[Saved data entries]
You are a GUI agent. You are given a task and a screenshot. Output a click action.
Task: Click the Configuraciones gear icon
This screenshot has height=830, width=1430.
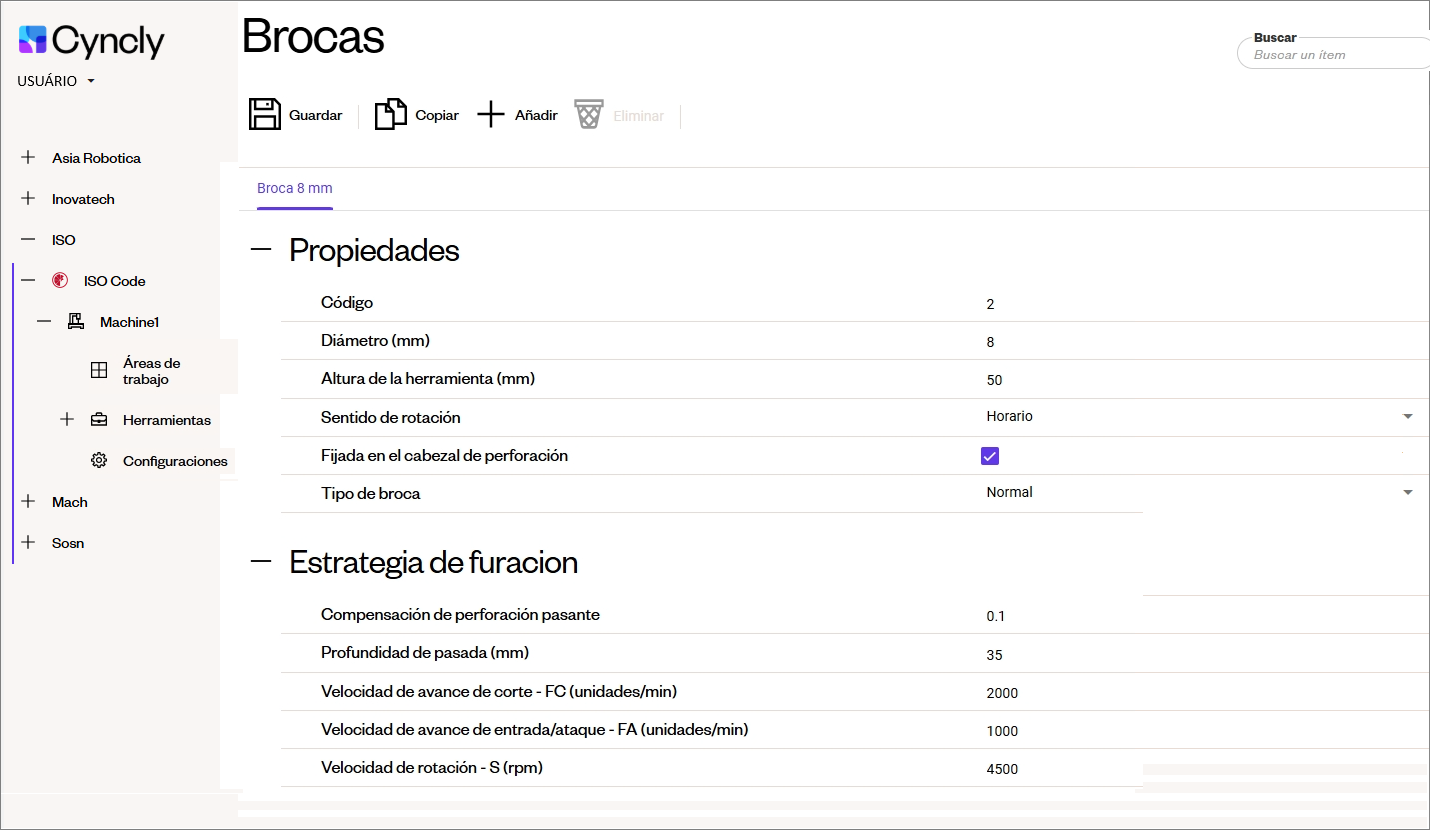pyautogui.click(x=99, y=461)
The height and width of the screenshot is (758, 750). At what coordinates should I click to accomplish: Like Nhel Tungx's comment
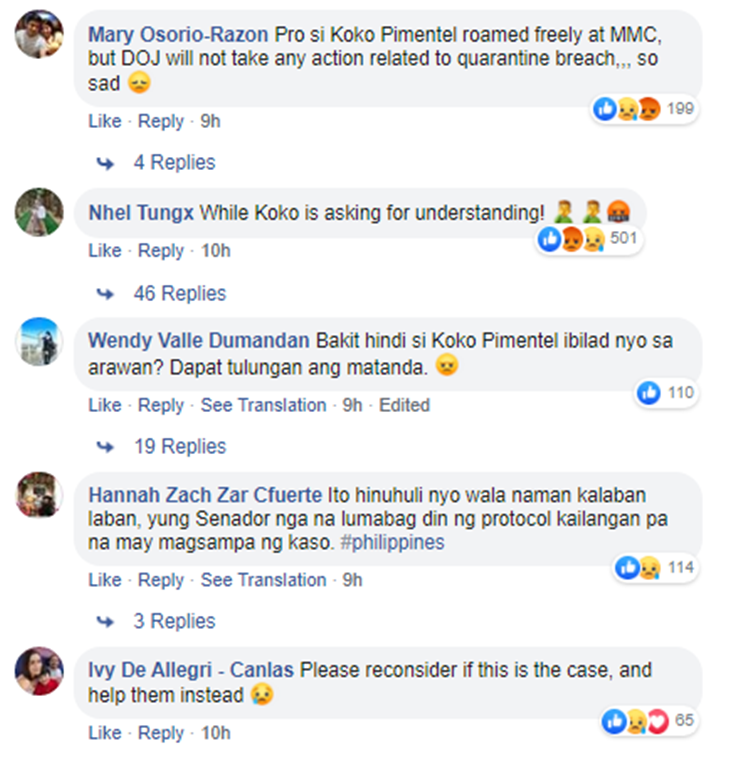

## Prompt
With the images omitted, retype the records above exactly.

## Result for this exercise
You are a GUI agent. You are given a task and a screenshot. Output a click action.
Task: Click the Configuraciones gear icon
This screenshot has height=830, width=1430.
pyautogui.click(x=99, y=461)
The height and width of the screenshot is (758, 750). At what coordinates should I click to accomplish: Like Nhel Tungx's comment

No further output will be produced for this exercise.